C & C in the Kitchen: Sweet Potato Pizza

It's me, Katie. And I'm back in the kitchen. Two recipe posts this week. Tis the holiday season, I suppose. Remember my 6-week Reboot earlier this year under the tutelage of Dietitian on a Mission, well one of my most favorite recipes (and Dr. B's) from the program was the Sweet Potato Pizza. And we've made it several times since. It's just SOOOO good, and pretty good for you.

First, the crust. 

2 large sweet potatoes, peeled and cut into chunks
1.5 cups flour of choice (gluten free, almond, cashew, etc.)
1/4 cup shredded parmesan
1 Tbsp dried Italian herbs
1 tsp baking soda
1/4 tsp garlic powder
3/4 tsp salt
coconut flour to dust your hands
Pizza toppings of choice (minus tomato sauce)

Preheat over to 400.
Boil sweet potato pieces until very soft, about 20 minutes. Drain and place in large mixing bowl. Mash.
Add the rest of the ingredients and mix.
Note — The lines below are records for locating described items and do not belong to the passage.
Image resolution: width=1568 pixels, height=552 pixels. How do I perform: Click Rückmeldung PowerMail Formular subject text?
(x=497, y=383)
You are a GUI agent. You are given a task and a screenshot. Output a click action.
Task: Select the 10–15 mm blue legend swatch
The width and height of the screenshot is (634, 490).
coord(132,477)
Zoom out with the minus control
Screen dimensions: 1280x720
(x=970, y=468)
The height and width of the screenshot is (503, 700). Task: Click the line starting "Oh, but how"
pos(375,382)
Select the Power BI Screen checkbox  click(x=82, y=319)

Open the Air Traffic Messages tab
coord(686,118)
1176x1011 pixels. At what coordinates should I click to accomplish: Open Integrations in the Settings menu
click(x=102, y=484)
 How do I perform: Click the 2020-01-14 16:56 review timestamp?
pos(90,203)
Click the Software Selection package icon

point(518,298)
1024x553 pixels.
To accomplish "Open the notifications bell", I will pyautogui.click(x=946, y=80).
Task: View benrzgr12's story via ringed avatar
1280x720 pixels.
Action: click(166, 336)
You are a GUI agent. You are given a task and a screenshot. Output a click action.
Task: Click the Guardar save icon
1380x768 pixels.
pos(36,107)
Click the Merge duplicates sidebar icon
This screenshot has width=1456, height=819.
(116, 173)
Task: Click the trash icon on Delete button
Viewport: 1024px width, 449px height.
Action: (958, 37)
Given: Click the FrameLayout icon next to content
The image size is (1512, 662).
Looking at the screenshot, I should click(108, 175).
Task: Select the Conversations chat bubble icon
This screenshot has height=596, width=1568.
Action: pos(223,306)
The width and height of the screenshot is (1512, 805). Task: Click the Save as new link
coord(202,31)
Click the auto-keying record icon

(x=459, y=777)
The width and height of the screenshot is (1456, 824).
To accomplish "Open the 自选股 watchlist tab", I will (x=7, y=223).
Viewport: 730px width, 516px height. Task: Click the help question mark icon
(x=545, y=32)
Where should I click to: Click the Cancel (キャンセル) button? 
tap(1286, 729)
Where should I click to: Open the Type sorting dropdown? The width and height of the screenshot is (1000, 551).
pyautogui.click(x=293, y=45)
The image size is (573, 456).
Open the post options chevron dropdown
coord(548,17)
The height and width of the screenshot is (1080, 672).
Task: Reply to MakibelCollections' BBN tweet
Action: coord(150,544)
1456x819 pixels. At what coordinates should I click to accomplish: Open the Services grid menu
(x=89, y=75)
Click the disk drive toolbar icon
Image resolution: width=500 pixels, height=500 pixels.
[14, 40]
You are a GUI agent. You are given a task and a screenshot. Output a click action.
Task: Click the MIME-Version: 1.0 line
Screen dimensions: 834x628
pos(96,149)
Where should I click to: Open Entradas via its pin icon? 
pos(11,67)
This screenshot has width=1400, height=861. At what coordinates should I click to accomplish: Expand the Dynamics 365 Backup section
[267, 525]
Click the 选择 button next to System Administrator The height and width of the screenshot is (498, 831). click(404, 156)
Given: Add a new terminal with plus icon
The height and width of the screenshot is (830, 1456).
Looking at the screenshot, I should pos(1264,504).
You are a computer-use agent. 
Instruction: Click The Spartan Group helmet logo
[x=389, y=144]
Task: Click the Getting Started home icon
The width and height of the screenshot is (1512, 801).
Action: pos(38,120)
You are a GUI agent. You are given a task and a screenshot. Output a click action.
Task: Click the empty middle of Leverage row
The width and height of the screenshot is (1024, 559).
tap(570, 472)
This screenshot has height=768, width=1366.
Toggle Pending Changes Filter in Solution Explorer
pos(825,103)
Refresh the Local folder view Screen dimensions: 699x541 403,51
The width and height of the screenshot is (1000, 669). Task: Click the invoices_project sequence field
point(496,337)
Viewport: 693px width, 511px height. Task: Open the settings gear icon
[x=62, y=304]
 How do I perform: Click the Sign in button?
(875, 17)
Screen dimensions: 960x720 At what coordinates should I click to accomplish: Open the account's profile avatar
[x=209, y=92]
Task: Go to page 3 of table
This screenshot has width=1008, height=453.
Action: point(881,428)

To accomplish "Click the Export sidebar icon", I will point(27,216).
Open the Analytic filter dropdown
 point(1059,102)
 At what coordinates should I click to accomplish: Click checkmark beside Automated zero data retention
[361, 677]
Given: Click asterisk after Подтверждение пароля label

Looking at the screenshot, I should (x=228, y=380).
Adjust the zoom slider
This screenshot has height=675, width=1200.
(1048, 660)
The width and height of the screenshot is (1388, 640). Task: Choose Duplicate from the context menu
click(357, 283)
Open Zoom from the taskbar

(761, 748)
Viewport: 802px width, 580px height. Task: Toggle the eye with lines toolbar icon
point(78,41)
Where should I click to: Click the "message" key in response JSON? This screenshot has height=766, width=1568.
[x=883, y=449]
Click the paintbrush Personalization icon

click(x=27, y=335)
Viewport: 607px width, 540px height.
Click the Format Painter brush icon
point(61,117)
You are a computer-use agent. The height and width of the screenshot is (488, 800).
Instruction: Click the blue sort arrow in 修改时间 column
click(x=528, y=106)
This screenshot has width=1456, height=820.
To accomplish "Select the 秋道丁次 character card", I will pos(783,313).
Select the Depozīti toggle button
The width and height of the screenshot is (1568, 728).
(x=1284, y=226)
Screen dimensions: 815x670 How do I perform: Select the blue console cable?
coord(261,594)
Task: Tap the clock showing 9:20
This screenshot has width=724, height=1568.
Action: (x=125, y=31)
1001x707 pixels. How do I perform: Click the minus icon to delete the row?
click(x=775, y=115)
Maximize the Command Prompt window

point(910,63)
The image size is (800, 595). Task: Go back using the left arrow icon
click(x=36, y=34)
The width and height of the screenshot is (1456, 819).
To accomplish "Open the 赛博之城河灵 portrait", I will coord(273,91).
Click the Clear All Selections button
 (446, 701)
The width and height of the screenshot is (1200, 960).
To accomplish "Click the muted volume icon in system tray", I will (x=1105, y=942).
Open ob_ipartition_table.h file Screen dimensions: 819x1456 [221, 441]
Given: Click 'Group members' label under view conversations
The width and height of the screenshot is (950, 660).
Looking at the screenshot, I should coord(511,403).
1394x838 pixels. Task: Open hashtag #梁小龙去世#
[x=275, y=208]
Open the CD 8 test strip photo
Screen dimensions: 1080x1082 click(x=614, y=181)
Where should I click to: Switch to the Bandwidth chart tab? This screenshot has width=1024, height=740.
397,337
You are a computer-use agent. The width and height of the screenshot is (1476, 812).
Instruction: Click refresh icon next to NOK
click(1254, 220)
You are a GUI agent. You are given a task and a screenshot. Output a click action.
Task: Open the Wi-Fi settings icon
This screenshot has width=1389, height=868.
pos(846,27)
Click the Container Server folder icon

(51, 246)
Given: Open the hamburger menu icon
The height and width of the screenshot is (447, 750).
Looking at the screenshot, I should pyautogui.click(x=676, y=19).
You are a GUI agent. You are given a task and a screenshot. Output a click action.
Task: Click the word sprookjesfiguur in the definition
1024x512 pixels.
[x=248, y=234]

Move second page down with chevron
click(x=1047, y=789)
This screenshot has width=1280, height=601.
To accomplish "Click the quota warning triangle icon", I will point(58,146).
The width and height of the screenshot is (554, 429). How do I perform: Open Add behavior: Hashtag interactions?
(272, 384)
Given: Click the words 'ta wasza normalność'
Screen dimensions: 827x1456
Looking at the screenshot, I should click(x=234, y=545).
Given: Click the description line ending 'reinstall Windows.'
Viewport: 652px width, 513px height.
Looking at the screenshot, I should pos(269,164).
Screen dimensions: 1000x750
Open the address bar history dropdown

With your hands coated in coconut flour, remove dough from bowl, and place on a cookie sheet lined with parchment paper. 
Press dough thinly on the cookie sheet, using coconut flour as needed (mine covers most of the pan). 
Bake for 20 minutes until lightly browned.

While the crust cooks, I sautéed red onions, red peppers, mushrooms, tomatoes, and spicy chicken sausage. 

After the crust has cooked for 20 minutes, remove from oven, put on the toppings along with your cheese of choice - I use lite mozzarella sparingly, and return to the oven for 15 minutes, or until the cheese is melted. 

An added bonus, it's good cold the next day for lunch too!